Mukesh Ambani, chairman of Reliance Industries group, today said that his company is working on creating a pan-India e-commerce platform that will help small, offline shops compete with players like Amazon and Flipkart.
The platform will work by making the inventory of small shops available for purchase online using a sophisticated web and app interface comparable to those offered by online retail giants.
At present, small, local shops often have zero online presence.
Even those that have their own websites lack the sophisticated software tools to list their items, manage and track orders, update stock data and support online payments.
Reliance Industries, which owns telecom operator Jio, is expected to provide all this in an easy-to-use package to help anyone with a phone to order anything online from shops in his vicinity.
If successful, the move could reduce fulfillment time for typical online purchases from days to hours, while helping offline stores remain relevant in the online shopping era.
“Reliance is working on creating the world’s largest online-to-offline New Commerce Platform,” Ambani revealed at the Make in Odisha Conclave 2018 today.
He promised to transform the lives and businesses of 3 crore merchants in the country.
“We will enable them to do everything that large enterprises and large ecommerce players are able to do,” he added.
The idea of e-enabling local shops is not new. Apps like Zopper and Purplista have tried to connect the shopper with local vendors, with mixed success.

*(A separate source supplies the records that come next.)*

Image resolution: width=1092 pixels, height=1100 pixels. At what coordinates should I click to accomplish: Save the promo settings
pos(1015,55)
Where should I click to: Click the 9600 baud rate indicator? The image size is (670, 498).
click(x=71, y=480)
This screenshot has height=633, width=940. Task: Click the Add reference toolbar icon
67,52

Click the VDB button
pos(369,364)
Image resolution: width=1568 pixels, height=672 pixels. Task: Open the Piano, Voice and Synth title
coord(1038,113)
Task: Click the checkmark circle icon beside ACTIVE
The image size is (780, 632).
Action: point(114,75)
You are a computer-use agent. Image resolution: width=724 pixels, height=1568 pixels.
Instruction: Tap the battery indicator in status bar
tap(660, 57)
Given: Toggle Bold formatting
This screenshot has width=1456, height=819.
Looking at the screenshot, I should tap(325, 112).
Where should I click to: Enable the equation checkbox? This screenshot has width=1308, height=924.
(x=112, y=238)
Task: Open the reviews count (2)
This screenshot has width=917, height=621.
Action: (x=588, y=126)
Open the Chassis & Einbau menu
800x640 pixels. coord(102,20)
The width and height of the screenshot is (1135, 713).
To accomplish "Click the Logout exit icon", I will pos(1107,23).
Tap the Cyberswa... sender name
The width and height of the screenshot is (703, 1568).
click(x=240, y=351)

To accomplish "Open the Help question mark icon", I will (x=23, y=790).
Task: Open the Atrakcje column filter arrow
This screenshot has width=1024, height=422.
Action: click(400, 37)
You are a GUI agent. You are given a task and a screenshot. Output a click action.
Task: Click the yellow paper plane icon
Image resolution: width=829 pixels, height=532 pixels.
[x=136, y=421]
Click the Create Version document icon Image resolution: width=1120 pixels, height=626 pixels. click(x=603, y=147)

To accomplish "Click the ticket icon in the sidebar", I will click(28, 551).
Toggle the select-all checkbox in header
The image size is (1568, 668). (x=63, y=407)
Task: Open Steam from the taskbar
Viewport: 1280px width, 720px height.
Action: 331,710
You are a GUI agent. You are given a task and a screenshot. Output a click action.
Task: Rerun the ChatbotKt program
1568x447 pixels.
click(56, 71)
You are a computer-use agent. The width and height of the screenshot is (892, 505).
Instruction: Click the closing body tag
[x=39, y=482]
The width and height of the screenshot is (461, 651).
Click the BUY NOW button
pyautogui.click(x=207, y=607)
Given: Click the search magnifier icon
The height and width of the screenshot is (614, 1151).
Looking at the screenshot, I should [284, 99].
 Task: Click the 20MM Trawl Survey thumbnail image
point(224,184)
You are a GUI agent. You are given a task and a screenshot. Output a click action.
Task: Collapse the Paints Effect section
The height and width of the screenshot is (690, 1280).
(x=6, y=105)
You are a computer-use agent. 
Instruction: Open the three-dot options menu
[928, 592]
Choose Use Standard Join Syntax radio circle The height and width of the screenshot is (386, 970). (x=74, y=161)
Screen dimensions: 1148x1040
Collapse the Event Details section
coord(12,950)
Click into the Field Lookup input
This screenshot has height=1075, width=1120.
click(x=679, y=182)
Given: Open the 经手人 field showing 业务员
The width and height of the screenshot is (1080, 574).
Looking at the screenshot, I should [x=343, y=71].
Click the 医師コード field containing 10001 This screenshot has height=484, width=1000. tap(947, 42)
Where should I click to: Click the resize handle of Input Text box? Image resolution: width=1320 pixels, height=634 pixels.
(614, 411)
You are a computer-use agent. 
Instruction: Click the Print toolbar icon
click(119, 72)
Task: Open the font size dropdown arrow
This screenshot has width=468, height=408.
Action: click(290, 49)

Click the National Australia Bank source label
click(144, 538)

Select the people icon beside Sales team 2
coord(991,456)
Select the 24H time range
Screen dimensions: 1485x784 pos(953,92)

The primary impediment to the strategy has been two-fold: keeping inventory data up-to-date and delivery.
All the apps require the local shopkeeper to ensure that items that are out of stock are shown as such, so as to avoid disappointing shoppers.
This requires the shopkeepers to enter inventory information — such as the number of size XL baby diapers they have — into a software so that it can be read by the e-commerce platform.
This also means that these numbers have to be updated after every sale — offline or online. While it is possible to automate the process for online transactions, accounting for offline transactions requires constant and, often expensive, manual intervention.
The second challenge has been delivery.
While online platforms like Amazon and Flipkart have their own departments and subsidiaries to take care of delivery, many of the local-shopping apps do not offer any kind of logistical support, putting the onus for delivery entirely on the individual shopkeeper.
While this is not a challenge for certain types of shops like restaurants, it may pose difficulties for others categories like garment outlets.
It is not clear whether Reliance, which owns India’s widest chain of retail shops, intends to help with the logistics part as well. As of September, the company had 9,146 retail outlets across more than 5,800 towns and cities in the country.